[Pixel coordinate grounding data]
========================
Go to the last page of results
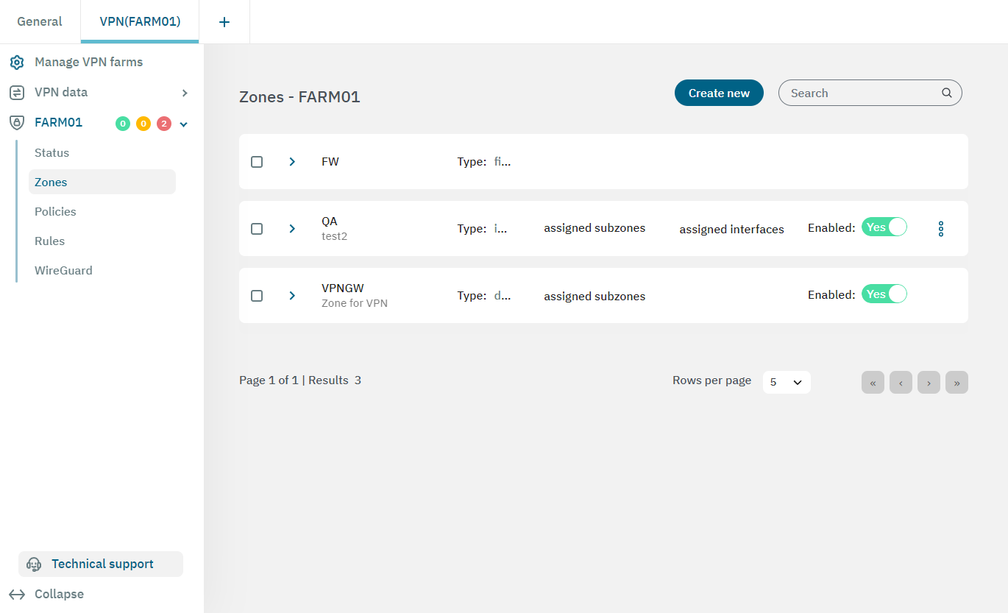This screenshot has height=613, width=1008. [x=956, y=383]
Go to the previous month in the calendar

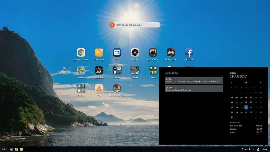coord(231,82)
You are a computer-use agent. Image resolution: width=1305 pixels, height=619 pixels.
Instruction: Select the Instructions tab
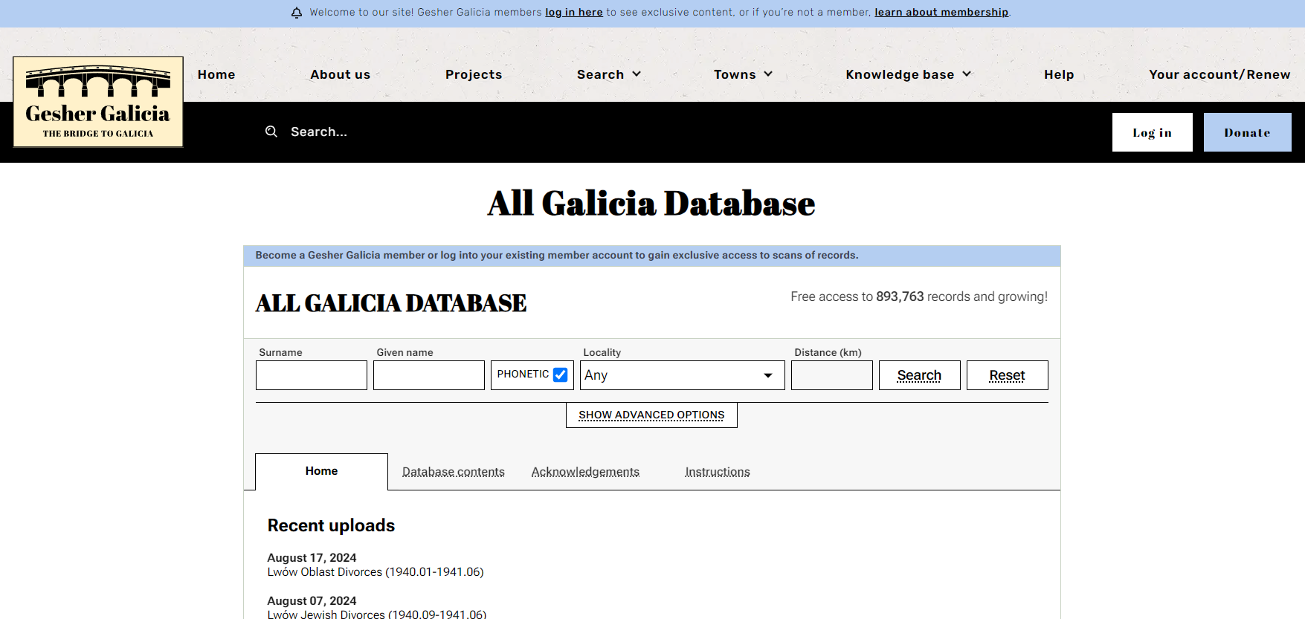[x=717, y=472]
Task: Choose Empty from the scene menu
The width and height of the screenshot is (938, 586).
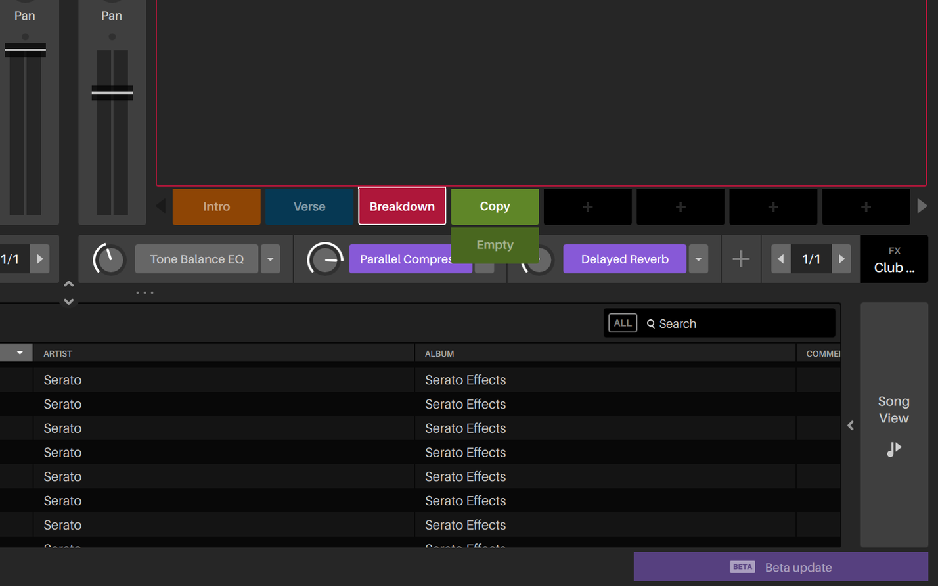Action: click(495, 244)
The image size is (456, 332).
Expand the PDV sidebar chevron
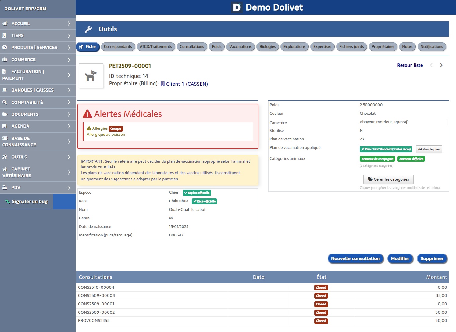pos(69,187)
========================
_Aim of the exercise_
Output exactly the lines from the one containing "The image size is (456, 332)." through the last line of the records above, both included, and leave out the pictures.

_Response for this exercise_
The image size is (456, 332).
Expand the PDV sidebar chevron
pos(69,187)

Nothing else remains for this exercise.